I'm looking for someone familiar with Python, Django, Celery, Big Data, Postgres. We are currently working on a SaaS product and need to improve and enhance a given code.
You'll be dealing with a SaaS product (not in production nor set up on a live server yet) that is for the purpose of lead generation. Company and contact information shall be automatically obtained by the system and give the user the possibility to find prospective customers.
The following things need to be done and integrated in the existing code:
- check and debug celery worker / tasks for working properly again (maybe seperate different tasks to different workers; check why saving problems occur)

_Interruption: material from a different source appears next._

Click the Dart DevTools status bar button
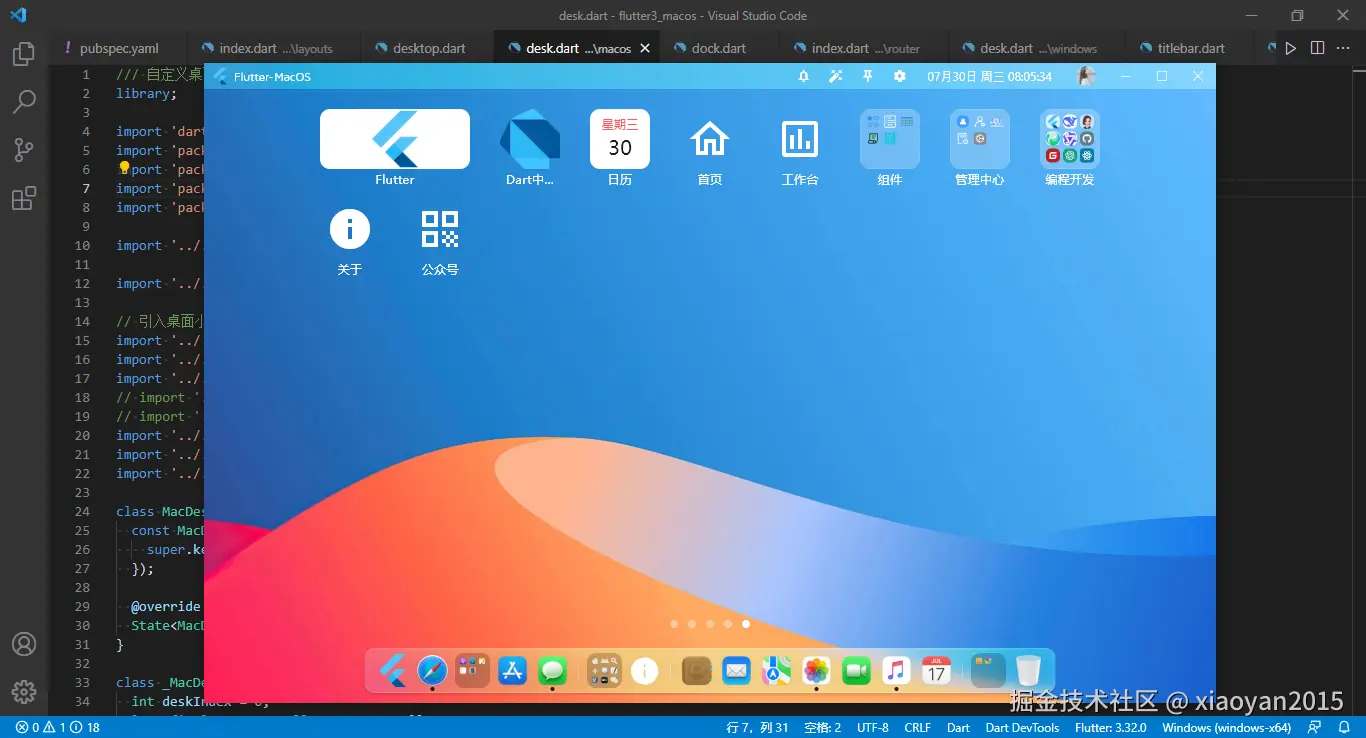The width and height of the screenshot is (1366, 738). (1022, 728)
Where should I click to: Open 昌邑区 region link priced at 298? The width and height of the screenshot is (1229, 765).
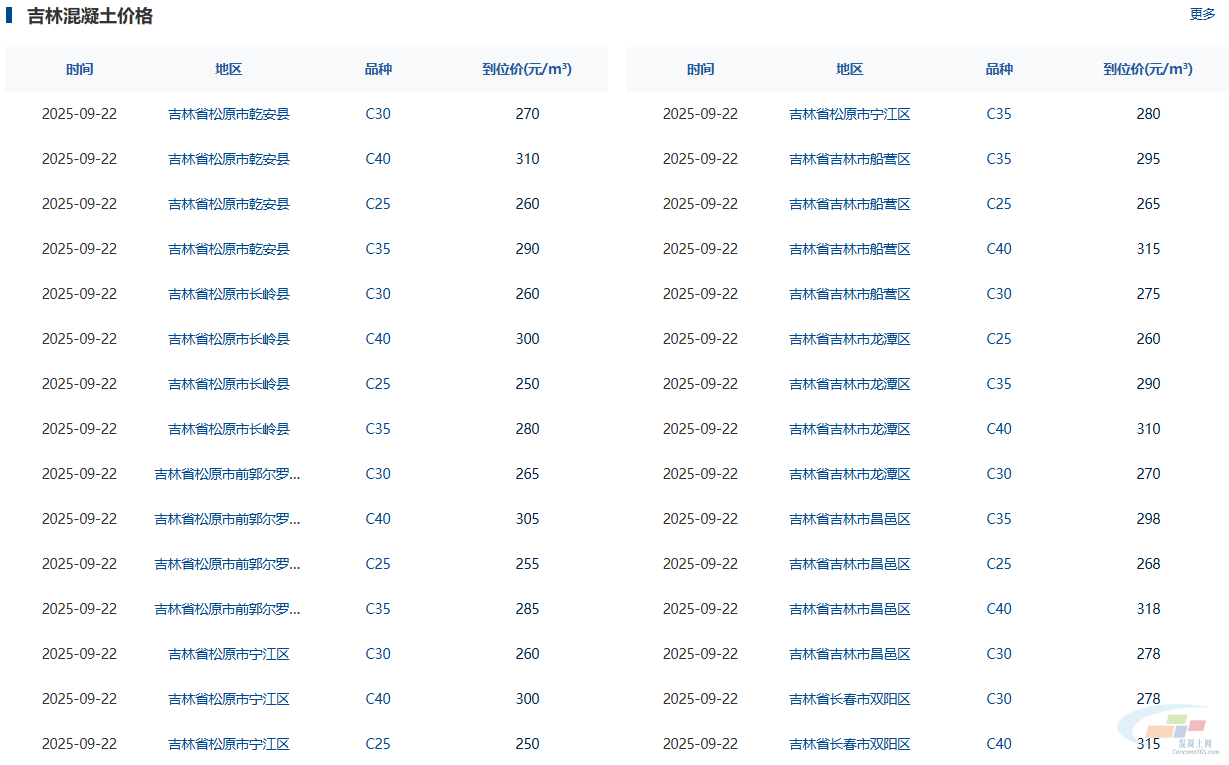850,519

- improve code and make it more efficient and faster
- replace GoogleScraper & Proxy with Bing API (if possible just adding Bing API would be favorite - so that I just need to select in Django admin view which way to go for obtaining data (seperated between person or company data) - a) scraper or b) API
- every API request need to be downloaded in our own DB and each result needs to be stored there
- if multiple addresses have been found for a company, the one with highest identity factor should be choosen and shown as main address
- complete sites and all related subpages from websites should be downloaded and stored in DB (corporate website e.g. 1)Home 2) About Us 3) News 4) Team 5) Customers 6) Products 6a) Product A 6b) Product B ... etc ...
- subsquently all the important text (about us/home/product texts) shall be extracted and saved in the main database, directly associated with the company.